Data lines
######

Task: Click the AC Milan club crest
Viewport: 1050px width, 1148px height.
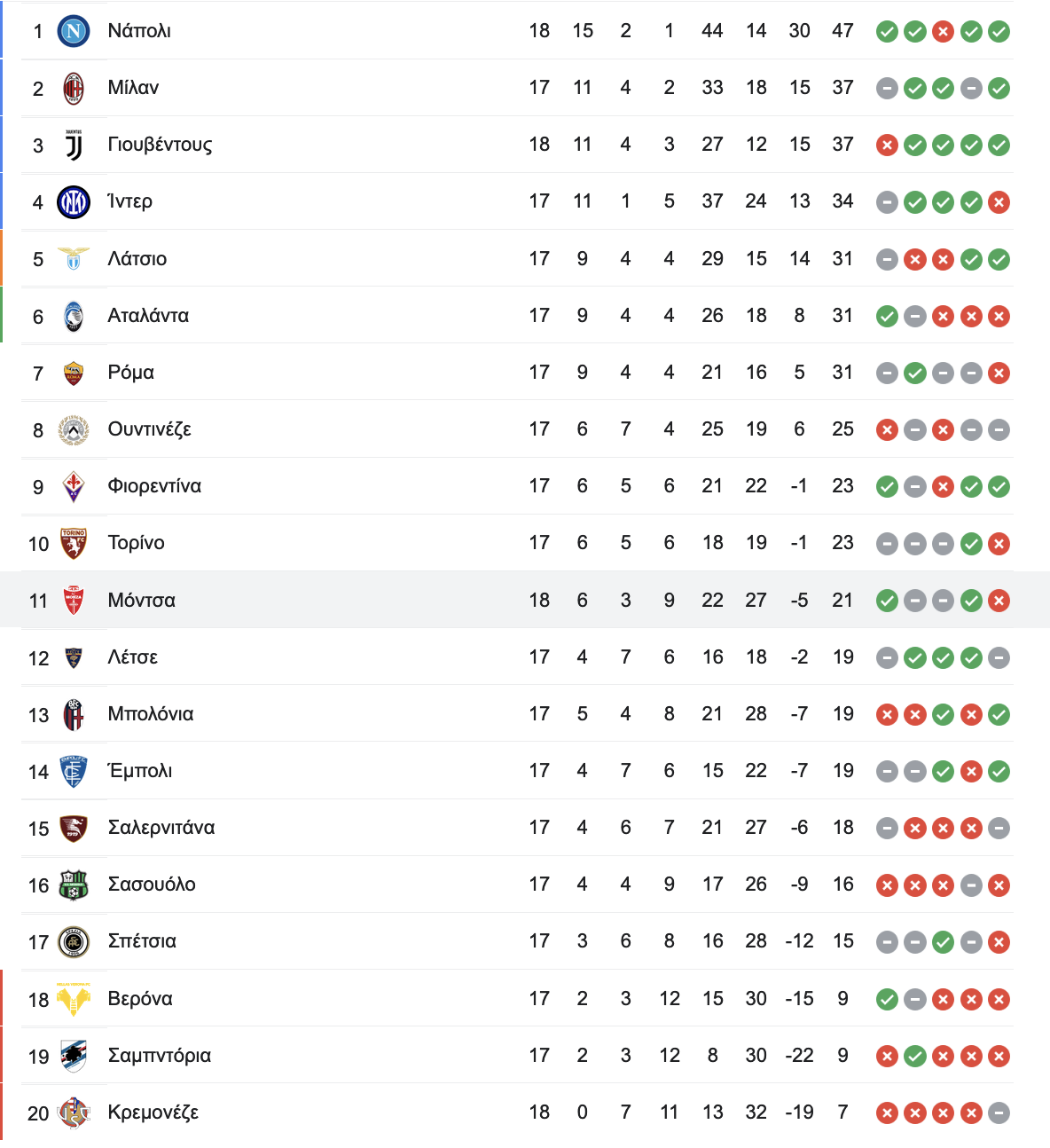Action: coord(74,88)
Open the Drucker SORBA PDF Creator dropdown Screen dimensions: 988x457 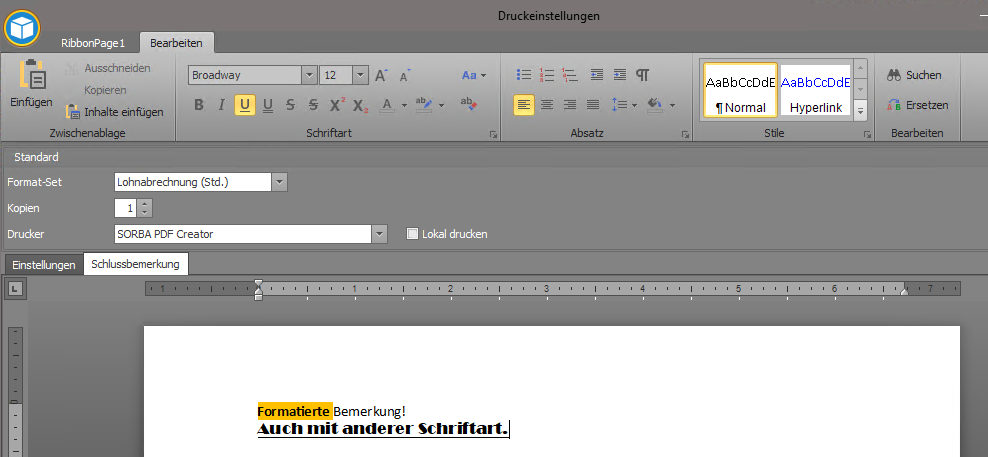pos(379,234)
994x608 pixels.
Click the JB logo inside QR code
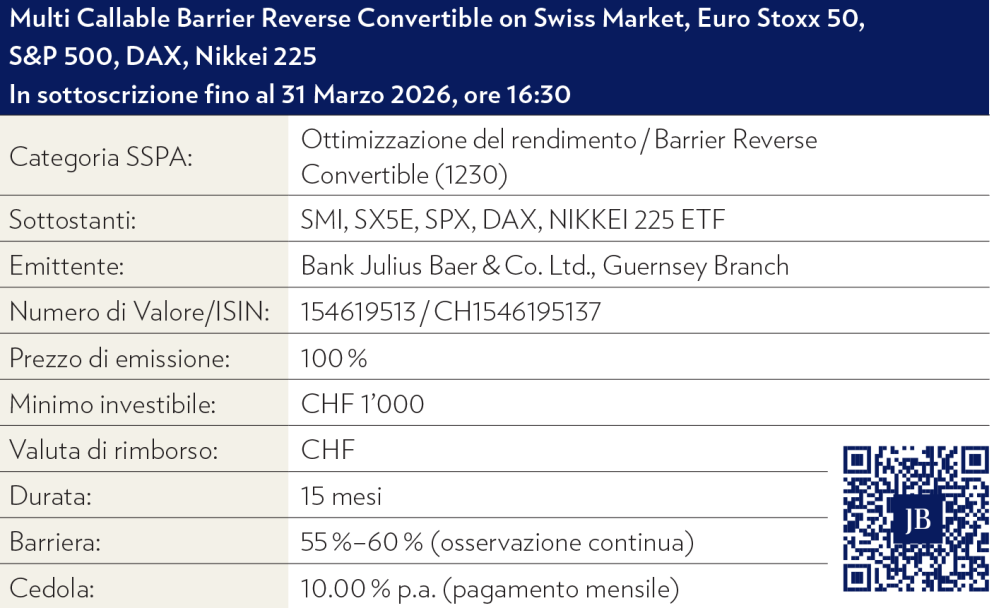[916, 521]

######

* _WORK TO COMPLETE_: Which lines in the entries above contain the word "Click"? Copy each of those lines in full.

* _CORRECT OUTPUT_:
Task: Click the AC Milan club crest
Click the JB logo inside QR code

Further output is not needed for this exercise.